Chapter 3B-
Elasticity of Demand
XII STANDARD
Introduction
Law of demand shows the inverse relationship
between price and demand but it cannot explain
the extent of a change in demand due to the
change in the price.
Prof. Alfred Marshall explained the concept of
elasticity of demand
Elasticity indicates responsiveness of one
variable to change in the other variable.
Definition
Prof. Marshall, “ Elasticity of demand is great or small
according to the amount of demanded which rises much
or little for a given fall in price and quantity demanded
falls much or little for a given rise in price.”

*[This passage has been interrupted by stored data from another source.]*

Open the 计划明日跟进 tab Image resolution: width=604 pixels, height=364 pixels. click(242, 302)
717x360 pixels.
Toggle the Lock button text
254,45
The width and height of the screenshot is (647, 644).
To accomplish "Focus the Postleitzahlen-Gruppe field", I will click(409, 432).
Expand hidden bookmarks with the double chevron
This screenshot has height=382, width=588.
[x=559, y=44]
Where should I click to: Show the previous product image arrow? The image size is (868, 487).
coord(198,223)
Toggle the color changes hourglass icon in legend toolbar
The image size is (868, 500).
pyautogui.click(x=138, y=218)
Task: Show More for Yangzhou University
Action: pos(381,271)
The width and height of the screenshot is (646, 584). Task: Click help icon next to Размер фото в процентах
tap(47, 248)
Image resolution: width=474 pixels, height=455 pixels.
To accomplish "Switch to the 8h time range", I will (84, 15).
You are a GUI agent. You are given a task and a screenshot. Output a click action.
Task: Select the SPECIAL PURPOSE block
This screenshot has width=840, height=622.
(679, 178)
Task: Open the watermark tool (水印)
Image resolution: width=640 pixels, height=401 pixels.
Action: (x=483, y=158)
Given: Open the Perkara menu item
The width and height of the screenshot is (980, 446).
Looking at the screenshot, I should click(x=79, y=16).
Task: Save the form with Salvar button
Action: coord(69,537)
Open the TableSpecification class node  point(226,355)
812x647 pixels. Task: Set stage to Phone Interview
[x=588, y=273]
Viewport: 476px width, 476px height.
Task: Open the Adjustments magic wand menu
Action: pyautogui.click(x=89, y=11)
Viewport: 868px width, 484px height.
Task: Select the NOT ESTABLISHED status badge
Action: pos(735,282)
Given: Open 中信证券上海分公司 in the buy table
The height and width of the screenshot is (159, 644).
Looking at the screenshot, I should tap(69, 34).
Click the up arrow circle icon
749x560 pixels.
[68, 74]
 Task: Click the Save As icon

Prof. Samuelson, “ Price elasticity is a concept for
measuring how much the quantity demanded responds to
changing price.”
Elasticity is a technical term which describes the
responsiveness of change in quantity demanded to fall or
rise in its price.
Types of elasticity of demand
Income elasticity of demand – Responsiveness of
quantity demanded of a commodity to a change in
consumers income.
ey = % change in quantity demanded
% change in income
Types – Positive Income Elasticity when increase in
income leads to increase in demand of the commodity
like normal goods ( comforts, luxuries and necessities).
ey
= 1 for comforts, ey > 1 luxuries and ey <1 for
necessaries.
Negative income elasticity of demand – Increase in
income leads to fall in demand for the commodity
like for inferior goods
Zeroincome elasticity of demand – Increase or
decrease in income do not influence demand for the
commodity like for salt.
Cross elasticity of demand – Demand for commodity
changes due to change in price of a substitute or
complimentary goods. Degree of responsiveness of
quantity demanded of X to change in Y
ec = the percentage change in quantity demanded –X
the percentage change in price – Y
Types – Positive cross elasticity of demand - With an
increase in price of one commodity demand for
another commodity rises like Substitutes.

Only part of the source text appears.